(Exercise goal): Write the next part of the piece below on fabricating a new spinner, starting right after its final line.

(Passage provided):

FABRICATING A NEW SPINNER
After completing my KR, I tried various types of spinners on it, but
always had problems with the spinners or back plates cracking.
Several years ago, I finally landed on the AC-1 Spinner kit from
Aircraft Spruce. The last one I cut was nicely centered and
turned true. I was really pleased with it. Unfortunately,
after several hundred hours of service, this spring it also cracked.
It seems that no matter how I cut these spinners, I can't help
leave a significant stress riser where I cut out for the blades, and
they all fail. I really didn't want to have to cut another
spinner, and try to drill the holes to fit the existing nut plates on
my bulkheads, so decided to pull a mold of my damaged spinner, then lay
up a new composite spinner. If this one fails, I'll have the mold
so I can make another. As soon as I said I was going to pull a
mold, I started getting requests to fabricate spinners. So, I
decided to try to make the plug with dimples for where the screw holes
should be in my spinner, and an etch line where the prop blade cutouts
belong in my installation, but make them shallow enough that I can make
a generic spinner
that anyone can custom cut for their prop and bulkheads.
Old spinner in flight before it cracked.

[Records from a pointing dataset]
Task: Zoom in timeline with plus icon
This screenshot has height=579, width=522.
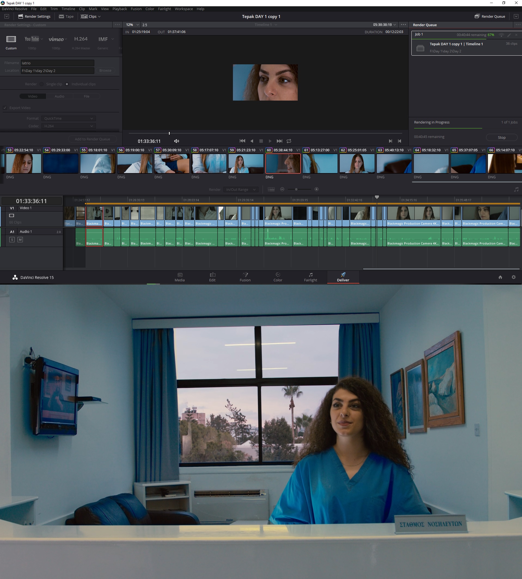Action: point(316,189)
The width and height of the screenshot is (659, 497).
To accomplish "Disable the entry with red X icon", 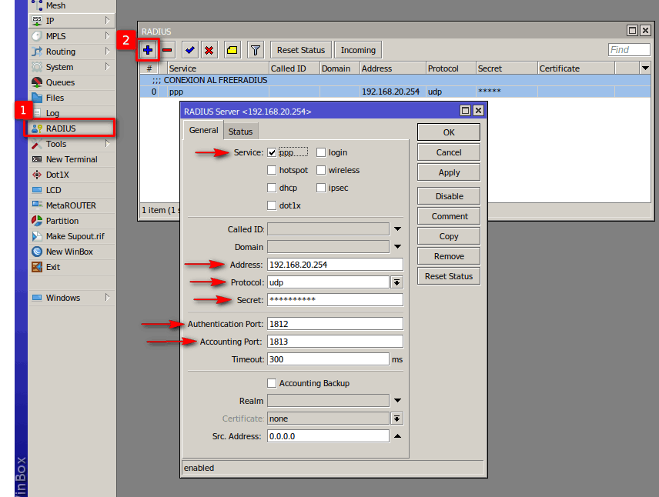I will [x=209, y=49].
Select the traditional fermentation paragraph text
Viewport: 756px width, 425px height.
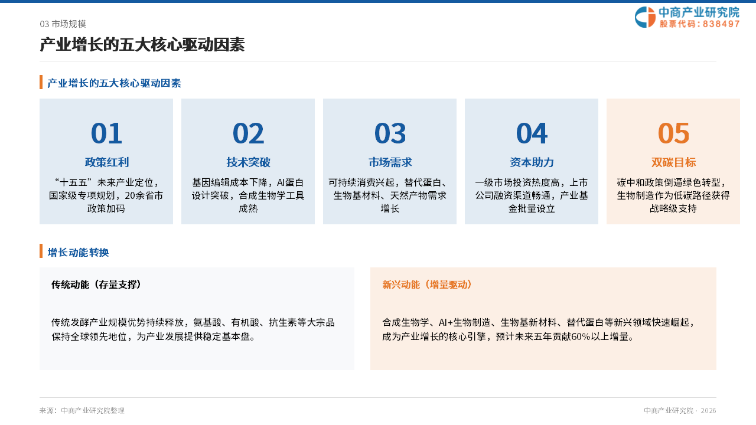[193, 329]
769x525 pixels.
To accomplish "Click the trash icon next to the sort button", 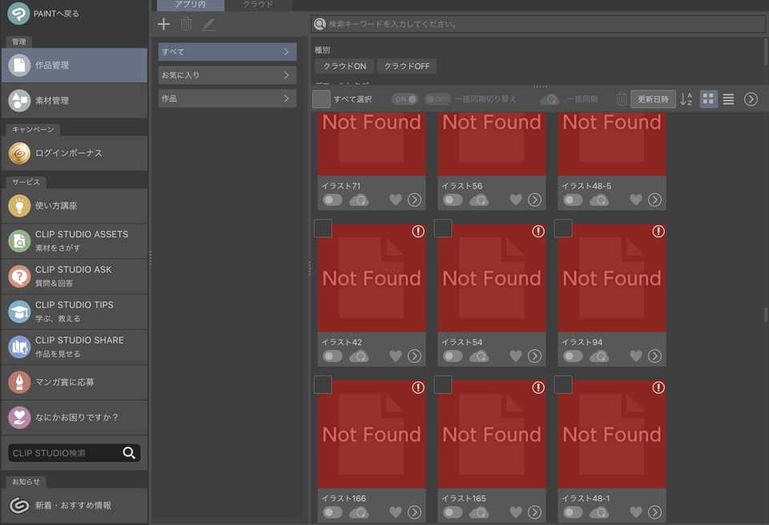I will 622,99.
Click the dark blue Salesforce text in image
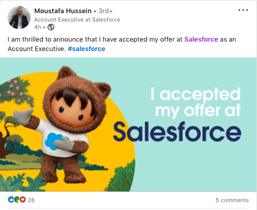Viewport: 257px width, 210px height. click(x=177, y=132)
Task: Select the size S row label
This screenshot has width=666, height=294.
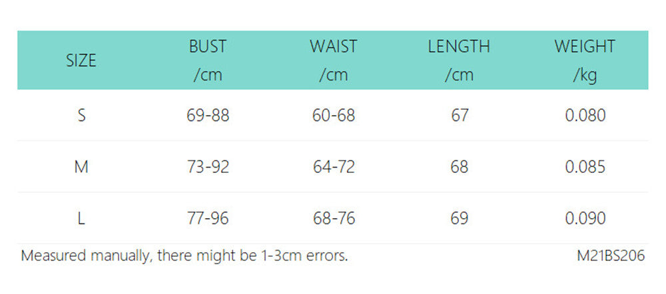Action: 81,115
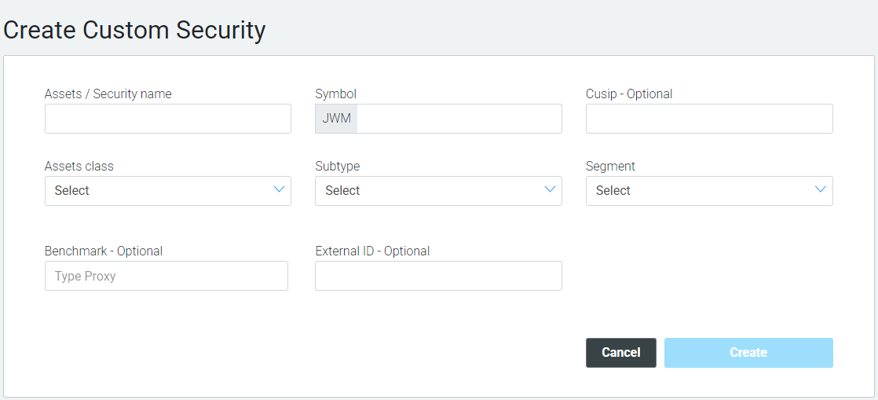Click the Symbol label text

[336, 94]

(Exercise answer):
Making a damaged spinner
into a usable plug
I forgot to take a photo before I patched it, but the crack is obvious
in this photo. I flush riveted a doubler on behind the
riveted a plate in behind the prop blade cut out. A couple of
passes of Bondo to fill the blade cut out and a final
coat of microspheres with West
Systems epoxy, and it was ready to use as a plug for the mold.
Notice that all of the screw holes have been filled. Each one was
dimpled with a countersink bit so they can be easily located
in the new
part for drilling to fit my bulkheads. If the dimples are too
deep, I'll just file them down in the mold.
Fabricating a mold
Bottom side of the masonite:
It took a couple of tries to get it right, but I cut a piece of
masonite to fit the spinner. I used a couple of dabs of hot glue
front and back to hold the spinner into the masonite, then filled and
sealed the seam between the plug and the masonite with
modeling clay. I probably should have put another dab of hot glue
towards the middle of the spinner to keep the masonite
from moving so much. I was expecting to have problems getting the
hot glue off the spinner. As it turns out, the glue was
brittle and popped right off.
Top side of masonite after trimming the modeling clay flush.
The top of the masonite and the plug have been waxed and sprayed with
Poly Vinyl Alcohol (PVA) to help release from
the glass mold. I found the PVA to be easy to spray
with my mini-touch up gun if I thinned it about 30% with denatured
alcohol. To avoid runs and sags, give it some cure
time before spraying more.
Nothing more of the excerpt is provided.